Asian markets swing through day before ending lower
HONG KONG : Asian markets mostly fell at the end of another volatile session on Tuesday, a day after a global rout that saw trading suspended in Chinese markets and US and European equities tank.
In echoes of the summer’s turbulence that saw trillions wiped off valuations, most bourses in the region tumbled in the first few minutes of trade before bouncing in and out of positive territory throughout the day.
The selling on Monday was fuelled by gauges of Chinese factory activity contracting again in December, the latest evidence showing the world’s number-two economy struggles with its lowest annual growth rates in 25 years.

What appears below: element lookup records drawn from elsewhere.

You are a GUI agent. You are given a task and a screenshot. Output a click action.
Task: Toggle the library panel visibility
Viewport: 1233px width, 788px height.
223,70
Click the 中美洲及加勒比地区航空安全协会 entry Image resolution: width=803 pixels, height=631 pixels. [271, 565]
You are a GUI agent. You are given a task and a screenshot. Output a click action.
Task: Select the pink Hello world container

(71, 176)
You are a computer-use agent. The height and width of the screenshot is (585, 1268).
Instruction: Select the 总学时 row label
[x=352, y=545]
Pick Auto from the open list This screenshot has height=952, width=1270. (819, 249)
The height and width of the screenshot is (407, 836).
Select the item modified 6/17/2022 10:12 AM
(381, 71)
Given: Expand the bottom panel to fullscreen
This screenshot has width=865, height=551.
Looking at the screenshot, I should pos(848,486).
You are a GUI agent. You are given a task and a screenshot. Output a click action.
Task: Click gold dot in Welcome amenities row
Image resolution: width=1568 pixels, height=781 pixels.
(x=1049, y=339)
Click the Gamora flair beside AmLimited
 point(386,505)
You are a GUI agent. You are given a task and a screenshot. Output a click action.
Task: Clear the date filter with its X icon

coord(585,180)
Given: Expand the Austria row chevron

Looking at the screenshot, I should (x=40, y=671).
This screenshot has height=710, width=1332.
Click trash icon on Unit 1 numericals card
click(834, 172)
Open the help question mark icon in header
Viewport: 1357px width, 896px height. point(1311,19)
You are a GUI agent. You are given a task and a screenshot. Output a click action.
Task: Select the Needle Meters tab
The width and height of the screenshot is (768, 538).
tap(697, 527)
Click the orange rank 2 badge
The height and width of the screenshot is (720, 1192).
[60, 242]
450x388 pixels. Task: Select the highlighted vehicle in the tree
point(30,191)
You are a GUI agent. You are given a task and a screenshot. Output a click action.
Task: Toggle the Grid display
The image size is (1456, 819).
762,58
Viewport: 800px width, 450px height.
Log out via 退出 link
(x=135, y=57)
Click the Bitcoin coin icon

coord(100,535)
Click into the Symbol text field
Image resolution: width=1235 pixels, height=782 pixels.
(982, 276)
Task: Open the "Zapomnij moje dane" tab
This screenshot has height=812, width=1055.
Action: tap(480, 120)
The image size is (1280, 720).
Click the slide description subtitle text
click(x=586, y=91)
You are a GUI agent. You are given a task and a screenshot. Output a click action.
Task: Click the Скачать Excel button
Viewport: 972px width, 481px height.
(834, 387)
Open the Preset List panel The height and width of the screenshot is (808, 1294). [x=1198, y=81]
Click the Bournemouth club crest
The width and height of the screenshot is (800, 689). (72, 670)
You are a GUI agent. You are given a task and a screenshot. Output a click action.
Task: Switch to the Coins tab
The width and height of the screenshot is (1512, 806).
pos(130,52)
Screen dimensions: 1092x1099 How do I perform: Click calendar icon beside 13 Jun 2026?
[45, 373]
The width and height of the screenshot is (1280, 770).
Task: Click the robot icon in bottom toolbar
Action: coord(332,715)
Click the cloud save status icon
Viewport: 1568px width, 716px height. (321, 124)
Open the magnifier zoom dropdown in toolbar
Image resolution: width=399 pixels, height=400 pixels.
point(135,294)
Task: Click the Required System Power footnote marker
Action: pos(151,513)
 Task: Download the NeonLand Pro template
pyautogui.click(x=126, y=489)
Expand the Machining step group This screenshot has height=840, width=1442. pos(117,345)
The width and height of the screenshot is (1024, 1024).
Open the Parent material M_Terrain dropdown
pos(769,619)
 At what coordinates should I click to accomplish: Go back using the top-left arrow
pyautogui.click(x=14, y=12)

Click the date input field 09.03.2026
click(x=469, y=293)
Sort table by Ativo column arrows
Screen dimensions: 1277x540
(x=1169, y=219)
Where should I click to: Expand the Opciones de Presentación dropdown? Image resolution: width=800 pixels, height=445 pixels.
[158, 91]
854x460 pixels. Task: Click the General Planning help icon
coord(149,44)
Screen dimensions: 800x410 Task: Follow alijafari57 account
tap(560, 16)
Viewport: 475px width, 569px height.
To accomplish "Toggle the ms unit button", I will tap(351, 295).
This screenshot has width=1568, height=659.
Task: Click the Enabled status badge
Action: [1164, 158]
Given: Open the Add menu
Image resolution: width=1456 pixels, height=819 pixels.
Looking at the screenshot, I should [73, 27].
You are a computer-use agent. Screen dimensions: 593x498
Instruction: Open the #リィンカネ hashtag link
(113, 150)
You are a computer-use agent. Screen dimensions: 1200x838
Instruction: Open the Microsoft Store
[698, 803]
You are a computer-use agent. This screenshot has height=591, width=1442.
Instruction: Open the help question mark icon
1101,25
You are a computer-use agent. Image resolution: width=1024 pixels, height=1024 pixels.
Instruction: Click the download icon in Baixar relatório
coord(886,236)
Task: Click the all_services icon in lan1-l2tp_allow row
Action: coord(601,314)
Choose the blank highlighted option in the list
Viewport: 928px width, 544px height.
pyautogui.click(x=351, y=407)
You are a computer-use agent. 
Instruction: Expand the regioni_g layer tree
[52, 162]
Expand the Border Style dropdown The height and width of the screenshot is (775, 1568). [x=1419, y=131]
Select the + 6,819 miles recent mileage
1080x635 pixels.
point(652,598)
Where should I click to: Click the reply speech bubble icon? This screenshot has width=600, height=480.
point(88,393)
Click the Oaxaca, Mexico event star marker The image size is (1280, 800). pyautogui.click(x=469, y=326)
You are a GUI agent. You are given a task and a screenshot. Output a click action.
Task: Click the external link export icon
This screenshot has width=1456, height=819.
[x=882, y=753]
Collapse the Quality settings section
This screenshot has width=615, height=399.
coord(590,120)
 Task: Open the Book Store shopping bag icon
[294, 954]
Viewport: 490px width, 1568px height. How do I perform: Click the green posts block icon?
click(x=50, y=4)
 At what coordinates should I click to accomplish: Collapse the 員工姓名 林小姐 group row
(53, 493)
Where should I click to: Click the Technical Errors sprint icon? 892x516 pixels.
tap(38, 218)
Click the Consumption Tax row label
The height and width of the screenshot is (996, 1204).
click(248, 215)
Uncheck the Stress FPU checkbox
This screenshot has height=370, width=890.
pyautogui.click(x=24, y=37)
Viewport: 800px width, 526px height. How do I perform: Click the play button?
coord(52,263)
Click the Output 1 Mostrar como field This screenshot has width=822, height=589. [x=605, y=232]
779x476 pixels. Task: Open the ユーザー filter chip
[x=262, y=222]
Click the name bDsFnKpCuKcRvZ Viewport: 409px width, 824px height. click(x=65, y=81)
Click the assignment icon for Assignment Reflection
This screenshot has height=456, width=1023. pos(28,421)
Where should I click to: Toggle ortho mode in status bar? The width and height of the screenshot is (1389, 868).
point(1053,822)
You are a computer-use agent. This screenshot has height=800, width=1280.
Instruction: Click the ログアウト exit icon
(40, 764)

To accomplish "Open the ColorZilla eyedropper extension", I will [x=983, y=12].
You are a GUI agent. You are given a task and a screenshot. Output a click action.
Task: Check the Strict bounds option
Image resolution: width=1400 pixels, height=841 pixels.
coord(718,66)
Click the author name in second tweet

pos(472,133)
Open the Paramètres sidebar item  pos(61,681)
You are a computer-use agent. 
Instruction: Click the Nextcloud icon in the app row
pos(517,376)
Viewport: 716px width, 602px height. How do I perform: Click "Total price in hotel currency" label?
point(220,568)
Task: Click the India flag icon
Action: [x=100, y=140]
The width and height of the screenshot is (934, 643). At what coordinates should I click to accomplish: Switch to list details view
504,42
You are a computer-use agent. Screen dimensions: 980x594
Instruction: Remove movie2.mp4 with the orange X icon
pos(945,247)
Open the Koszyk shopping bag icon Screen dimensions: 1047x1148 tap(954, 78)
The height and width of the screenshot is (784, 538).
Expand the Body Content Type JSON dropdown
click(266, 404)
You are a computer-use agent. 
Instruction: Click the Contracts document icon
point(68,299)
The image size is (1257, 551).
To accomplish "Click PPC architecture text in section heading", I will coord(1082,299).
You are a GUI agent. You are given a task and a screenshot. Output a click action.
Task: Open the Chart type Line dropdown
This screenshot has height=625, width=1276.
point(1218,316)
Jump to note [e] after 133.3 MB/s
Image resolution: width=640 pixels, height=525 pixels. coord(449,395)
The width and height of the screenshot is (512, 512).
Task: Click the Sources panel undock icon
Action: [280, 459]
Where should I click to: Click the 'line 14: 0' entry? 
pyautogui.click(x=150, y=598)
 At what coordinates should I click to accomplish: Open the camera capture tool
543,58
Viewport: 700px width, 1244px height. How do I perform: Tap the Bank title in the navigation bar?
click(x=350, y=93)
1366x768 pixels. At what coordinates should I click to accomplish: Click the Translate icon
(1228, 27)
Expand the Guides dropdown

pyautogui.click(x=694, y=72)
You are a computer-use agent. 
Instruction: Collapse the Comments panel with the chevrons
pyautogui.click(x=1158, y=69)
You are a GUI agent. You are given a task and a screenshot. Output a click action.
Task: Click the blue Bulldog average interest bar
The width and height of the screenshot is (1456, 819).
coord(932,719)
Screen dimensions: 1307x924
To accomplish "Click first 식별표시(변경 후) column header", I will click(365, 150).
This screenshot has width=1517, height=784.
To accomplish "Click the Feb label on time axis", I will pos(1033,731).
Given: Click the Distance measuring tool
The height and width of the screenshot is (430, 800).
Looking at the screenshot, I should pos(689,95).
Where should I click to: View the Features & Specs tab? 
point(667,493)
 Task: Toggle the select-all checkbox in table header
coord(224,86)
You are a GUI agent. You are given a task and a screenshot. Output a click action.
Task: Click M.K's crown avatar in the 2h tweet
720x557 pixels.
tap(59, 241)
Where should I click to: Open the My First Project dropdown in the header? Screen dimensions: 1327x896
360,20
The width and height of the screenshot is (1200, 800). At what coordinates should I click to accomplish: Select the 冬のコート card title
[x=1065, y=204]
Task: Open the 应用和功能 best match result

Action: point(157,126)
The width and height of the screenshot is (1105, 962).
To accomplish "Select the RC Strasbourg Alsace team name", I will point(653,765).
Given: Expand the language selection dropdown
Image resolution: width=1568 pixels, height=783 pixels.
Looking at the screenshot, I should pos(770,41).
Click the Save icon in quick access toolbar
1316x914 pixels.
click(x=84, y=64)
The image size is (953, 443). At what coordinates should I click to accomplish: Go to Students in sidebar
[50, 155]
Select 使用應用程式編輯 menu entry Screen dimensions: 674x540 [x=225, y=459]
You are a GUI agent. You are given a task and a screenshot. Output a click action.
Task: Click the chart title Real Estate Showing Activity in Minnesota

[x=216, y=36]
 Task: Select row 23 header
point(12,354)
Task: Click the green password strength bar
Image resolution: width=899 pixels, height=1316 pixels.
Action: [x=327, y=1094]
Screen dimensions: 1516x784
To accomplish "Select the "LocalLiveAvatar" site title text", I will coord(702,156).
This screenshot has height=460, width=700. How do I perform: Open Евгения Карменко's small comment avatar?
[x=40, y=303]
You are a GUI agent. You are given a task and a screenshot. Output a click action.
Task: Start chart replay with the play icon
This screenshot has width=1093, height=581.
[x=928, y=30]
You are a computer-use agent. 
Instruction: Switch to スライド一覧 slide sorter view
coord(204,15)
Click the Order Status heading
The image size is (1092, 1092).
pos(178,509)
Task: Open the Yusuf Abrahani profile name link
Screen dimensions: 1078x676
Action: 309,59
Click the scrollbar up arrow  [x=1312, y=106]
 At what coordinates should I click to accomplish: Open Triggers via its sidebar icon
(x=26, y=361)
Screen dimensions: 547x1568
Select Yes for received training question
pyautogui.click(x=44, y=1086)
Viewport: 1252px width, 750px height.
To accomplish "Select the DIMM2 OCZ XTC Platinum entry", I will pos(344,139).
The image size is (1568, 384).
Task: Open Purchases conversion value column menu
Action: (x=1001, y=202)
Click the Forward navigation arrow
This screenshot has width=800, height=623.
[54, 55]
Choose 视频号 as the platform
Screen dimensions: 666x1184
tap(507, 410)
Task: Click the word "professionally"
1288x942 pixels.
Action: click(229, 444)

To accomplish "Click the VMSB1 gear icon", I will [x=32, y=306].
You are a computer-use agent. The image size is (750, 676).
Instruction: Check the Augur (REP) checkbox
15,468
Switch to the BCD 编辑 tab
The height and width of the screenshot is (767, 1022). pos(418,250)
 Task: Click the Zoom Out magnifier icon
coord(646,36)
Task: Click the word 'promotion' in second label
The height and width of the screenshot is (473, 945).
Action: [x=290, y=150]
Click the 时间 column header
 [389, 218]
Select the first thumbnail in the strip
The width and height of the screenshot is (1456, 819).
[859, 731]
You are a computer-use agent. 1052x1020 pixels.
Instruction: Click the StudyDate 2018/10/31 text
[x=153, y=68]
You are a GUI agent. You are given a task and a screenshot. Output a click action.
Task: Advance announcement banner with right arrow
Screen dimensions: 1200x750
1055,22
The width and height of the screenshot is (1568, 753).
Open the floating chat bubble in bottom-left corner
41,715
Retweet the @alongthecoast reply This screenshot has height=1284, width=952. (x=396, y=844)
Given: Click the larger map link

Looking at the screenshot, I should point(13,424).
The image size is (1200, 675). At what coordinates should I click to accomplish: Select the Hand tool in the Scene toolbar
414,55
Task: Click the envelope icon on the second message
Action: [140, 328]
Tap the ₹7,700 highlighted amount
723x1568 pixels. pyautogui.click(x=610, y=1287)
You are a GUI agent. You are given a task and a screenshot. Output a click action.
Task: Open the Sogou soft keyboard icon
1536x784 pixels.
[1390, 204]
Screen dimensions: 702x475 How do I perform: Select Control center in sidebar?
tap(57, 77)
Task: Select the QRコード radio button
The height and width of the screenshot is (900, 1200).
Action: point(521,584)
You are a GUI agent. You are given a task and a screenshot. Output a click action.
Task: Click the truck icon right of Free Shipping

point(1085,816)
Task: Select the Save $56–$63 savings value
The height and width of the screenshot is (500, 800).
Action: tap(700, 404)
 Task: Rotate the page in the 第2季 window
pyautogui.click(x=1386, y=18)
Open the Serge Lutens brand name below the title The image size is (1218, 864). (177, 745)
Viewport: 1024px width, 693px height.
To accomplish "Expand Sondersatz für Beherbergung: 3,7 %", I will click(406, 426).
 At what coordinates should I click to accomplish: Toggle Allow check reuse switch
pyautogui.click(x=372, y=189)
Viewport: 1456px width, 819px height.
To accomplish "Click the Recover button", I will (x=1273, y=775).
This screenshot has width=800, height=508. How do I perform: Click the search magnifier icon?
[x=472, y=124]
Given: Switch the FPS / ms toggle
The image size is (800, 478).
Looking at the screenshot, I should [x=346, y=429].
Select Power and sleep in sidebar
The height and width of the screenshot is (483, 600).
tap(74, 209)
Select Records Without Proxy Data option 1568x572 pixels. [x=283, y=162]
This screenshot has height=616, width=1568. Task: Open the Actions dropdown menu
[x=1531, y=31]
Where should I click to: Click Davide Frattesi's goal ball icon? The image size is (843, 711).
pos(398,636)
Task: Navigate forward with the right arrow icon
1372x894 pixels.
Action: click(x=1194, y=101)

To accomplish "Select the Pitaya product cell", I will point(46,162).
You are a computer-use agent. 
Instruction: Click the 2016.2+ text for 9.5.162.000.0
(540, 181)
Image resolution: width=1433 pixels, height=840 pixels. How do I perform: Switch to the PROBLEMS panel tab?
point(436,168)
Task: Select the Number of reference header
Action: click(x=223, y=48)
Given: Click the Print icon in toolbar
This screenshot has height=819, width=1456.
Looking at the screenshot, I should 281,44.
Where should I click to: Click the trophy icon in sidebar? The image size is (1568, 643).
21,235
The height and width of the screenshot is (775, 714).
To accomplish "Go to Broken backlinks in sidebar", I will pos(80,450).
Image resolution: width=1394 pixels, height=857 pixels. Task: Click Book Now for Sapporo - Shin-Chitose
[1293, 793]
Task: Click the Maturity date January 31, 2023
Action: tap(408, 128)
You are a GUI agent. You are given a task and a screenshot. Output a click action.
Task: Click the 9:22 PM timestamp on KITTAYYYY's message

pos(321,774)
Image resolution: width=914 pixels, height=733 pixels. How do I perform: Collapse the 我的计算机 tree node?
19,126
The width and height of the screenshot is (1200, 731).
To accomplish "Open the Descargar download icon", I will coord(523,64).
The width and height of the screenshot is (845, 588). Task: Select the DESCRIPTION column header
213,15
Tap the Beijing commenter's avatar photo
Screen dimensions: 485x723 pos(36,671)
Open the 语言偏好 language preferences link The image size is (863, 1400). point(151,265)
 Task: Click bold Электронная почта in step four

The data combined with the expiration on Friday of “circuit breaker” measures brought in to curb last year’s share slump sent Shanghai stocks crashing almost seven percent.
Regulators halted trading early on Monday, the first day a new circuit breaker mechanism was in place.
“The main reason for yesterday’s fall was concern that China’s economy won’t steadily pick up. The circuit breaker was more of an accelerant for the fall,” Northeast Securities analyst Shen Zhengyang told AFP.
On Tuesday the market watchdog, the China Securities Regulatory Commission (CSRC), sought to calm the panic by defending the measure.
“The circuit breaker has a big impact in stabilising the market and its main function is to provide a ‘cooling off period’ for the market to avoid or reduce rushed decisions made during wide swings,” it said in a statement on its verified microblog.
Shanghai fell a further three percent at the open Tuesday before swinging from red to green and finally ending 0.3 percent lower.
The losses came despite the central People’s Bank of China injecting billions of dollars into financial markets to boost liquidity.
Hong Kong was 0.5 percent lower in the afternoon, having also enjoyed healthy buying spells. Tokyo ended down 0.4 percent on the back of a stronger yen.